* [OBJECTIVE] Write out, word for word, the part of the records below that opens with the line containing "Task: Open the VM menu" and closes with the line containing "Switch to the", including both of those lines.

───

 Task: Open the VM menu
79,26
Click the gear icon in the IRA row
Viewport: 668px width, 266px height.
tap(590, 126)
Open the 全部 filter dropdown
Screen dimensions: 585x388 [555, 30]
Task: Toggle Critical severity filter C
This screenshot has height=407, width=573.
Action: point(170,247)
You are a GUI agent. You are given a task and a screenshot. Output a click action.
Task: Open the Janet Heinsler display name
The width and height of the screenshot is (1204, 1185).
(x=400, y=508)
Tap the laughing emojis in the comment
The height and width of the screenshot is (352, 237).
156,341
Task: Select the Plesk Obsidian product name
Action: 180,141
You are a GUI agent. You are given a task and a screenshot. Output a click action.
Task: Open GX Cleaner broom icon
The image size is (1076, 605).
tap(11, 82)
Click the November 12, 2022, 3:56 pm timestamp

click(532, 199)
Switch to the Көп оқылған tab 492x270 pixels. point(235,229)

───

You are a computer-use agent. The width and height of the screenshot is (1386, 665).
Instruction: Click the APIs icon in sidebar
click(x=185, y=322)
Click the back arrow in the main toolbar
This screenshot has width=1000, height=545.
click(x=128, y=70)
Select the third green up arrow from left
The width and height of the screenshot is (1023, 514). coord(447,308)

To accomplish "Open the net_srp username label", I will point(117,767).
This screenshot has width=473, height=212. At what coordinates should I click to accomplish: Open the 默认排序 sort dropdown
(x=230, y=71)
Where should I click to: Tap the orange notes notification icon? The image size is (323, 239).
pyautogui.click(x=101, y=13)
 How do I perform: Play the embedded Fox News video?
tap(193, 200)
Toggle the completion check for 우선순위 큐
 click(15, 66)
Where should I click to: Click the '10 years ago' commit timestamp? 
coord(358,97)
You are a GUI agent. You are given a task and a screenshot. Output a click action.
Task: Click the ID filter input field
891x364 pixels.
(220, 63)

───

* [RESPONSE TO THE EXERCISE]
 Task: Open the VM menu
79,26
Click the gear icon in the IRA row
Viewport: 668px width, 266px height.
tap(590, 126)
Open the 全部 filter dropdown
Screen dimensions: 585x388 [555, 30]
Task: Toggle Critical severity filter C
This screenshot has height=407, width=573.
Action: point(170,247)
You are a GUI agent. You are given a task and a screenshot. Output a click action.
Task: Open the Janet Heinsler display name
The width and height of the screenshot is (1204, 1185).
(x=400, y=508)
Tap the laughing emojis in the comment
The height and width of the screenshot is (352, 237).
156,341
Task: Select the Plesk Obsidian product name
Action: 180,141
You are a GUI agent. You are given a task and a screenshot. Output a click action.
Task: Open GX Cleaner broom icon
The image size is (1076, 605).
tap(11, 82)
Click the November 12, 2022, 3:56 pm timestamp

click(532, 199)
Switch to the Көп оқылған tab 492x270 pixels. point(235,229)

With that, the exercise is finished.